Hello,
In order to measure function call performance I am using simple and dumb
fibonacci numbers calculation. It is equivalent to the PIR example in
examples/benchmark/fib.pir
The perl6 code is :
use v6;
sub fib ($n){
return $n if $n<2;
return fib($n-1)+fib($n-2);
}
say fib(22);
Here are my observations.
1. PIR variant.
It is quite fast. It calculates fib(32) in 4-5 seconds. It is comparable
to perl5 performance of 5-6 seconds. In well optimized builds it was
amazingly fast. Before merge of ppd25cx branch, on i686 arch with "-Ot"
flag it performed fib(32) in fraction of a second. I have tried to
reproduce the same performance with combination of optimization flags
(1,2,p,c) and different run-cores without success. Also on amd64
architecture it does not perform considerably better with -Ot flag.
2. Rakudo
The perl6 variant performs quite poorly. I have waited more of 20
minutes to calculate fib(32) but it have not finished the calculation (2
x Xeon 3GHz QuadCore, 2G RAM). It has also used all of the 2G RAM. So I
have chosen fib(22) as a base for comparison.

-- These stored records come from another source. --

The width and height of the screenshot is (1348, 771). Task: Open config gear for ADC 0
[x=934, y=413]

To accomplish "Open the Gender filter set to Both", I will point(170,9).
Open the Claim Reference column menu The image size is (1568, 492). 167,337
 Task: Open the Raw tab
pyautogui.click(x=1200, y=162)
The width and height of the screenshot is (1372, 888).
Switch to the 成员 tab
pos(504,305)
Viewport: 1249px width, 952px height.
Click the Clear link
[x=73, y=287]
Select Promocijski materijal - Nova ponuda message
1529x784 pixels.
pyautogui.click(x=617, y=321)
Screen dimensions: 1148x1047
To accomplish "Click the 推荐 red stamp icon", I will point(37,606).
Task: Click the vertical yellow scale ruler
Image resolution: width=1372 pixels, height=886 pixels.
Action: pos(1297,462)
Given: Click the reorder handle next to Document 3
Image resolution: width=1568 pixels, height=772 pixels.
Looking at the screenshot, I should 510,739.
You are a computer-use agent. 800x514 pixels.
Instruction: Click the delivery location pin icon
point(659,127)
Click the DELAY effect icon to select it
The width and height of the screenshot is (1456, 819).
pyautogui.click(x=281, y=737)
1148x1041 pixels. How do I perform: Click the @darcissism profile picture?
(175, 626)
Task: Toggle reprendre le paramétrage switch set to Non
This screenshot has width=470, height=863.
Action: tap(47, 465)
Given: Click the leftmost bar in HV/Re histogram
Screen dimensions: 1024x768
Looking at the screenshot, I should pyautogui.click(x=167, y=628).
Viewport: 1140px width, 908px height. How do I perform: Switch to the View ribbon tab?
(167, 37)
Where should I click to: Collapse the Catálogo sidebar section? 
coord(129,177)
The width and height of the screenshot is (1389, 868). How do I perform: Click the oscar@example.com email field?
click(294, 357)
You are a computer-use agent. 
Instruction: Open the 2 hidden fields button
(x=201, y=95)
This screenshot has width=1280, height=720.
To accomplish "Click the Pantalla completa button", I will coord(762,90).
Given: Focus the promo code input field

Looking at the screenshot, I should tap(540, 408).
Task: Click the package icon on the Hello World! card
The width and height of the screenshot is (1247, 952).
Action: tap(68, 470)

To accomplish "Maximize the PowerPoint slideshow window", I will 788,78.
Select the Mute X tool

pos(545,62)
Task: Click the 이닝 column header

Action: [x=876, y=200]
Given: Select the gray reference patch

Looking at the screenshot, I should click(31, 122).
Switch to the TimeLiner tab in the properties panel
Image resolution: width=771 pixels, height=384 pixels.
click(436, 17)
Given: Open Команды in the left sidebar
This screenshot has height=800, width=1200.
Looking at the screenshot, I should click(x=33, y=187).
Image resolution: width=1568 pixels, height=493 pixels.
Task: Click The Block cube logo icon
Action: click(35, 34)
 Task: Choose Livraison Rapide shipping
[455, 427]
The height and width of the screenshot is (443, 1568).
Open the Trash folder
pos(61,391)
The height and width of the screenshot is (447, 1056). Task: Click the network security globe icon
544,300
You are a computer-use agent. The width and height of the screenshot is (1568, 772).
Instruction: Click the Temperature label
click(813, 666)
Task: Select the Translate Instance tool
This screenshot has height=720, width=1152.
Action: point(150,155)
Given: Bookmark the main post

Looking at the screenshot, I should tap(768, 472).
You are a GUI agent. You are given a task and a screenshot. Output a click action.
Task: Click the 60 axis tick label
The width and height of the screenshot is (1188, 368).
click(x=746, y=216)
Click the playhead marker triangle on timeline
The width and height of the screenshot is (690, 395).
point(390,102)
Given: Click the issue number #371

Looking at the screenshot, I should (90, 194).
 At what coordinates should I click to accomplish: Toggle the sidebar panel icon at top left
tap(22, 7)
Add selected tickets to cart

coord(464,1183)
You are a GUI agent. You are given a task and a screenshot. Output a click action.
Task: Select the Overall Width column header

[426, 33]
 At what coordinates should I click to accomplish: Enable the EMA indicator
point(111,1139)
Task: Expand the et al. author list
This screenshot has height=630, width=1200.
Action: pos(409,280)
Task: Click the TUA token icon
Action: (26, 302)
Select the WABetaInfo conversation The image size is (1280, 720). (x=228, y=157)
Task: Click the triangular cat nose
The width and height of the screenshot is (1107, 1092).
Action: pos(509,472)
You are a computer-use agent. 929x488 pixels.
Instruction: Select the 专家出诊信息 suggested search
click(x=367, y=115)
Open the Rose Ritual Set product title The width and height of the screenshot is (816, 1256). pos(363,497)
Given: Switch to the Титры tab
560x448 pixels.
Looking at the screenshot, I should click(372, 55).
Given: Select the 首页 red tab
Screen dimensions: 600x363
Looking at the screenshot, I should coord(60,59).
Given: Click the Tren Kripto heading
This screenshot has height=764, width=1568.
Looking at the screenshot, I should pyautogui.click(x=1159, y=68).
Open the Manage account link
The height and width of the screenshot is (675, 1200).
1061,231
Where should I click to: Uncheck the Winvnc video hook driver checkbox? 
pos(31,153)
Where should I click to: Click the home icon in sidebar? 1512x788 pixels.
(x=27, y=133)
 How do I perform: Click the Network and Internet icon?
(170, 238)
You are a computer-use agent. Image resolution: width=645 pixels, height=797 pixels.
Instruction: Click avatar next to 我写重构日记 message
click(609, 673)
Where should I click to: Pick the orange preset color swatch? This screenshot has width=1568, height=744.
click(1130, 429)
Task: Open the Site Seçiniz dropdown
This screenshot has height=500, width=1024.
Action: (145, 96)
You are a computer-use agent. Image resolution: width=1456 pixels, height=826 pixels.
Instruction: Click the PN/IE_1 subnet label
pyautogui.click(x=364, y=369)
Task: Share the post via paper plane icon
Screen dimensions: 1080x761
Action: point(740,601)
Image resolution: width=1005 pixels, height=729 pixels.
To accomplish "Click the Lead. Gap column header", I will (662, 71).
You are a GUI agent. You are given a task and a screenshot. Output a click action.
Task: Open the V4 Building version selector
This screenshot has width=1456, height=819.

Typically rakudo calculates fib(22) in 7-8 seconds. (NQP variant
calculates it with comparable performance). After ppd25cx merge it
performed the same as before. Ppd25cx builds are with optimization flag
-O1 because when configured with -O2 (the default optimization level in
the configuration) parrot crashes - it could not even compile Rakudo and
NQP interpreters.
Last night I have checked the performance again and I was disappointed -
perl6 calculated fib(22) in more than 40 seconds... I think this is a
bad regression.
I have compared the PIR output produced by the compiler and the produced
code is without change. Therefore there is a change in parrot that
affected the perl6 function calls without affecting all parrot function
calls.
So I have tried to find the change that is detrimental to perl6 function
call performance. This are my benchmarks for the problematic revisions:
revision parrot -C parrot -C -G
30125 41 seconds 6 seconds
30123 30 seconds 6 seconds
30122 8 seconds 6 seconds
changed files:
src/ops/core.ops, (r30123,r30125)
src/pmc/exception.pmc, (r30123)
src/sub.c (r30123)
t/op/exceptions.t (r30123)
What confuses me a lot is that r30125 change to core.ops just replaces
"string_from_literal" with "const_string" on one line. I thought that
const_string is faster because it doesn't need to allocate memory and
produces less garbage. But it happens that it is a lot slower - it adds
11 seconds to the execution (with GC enabled).
Best regards
luben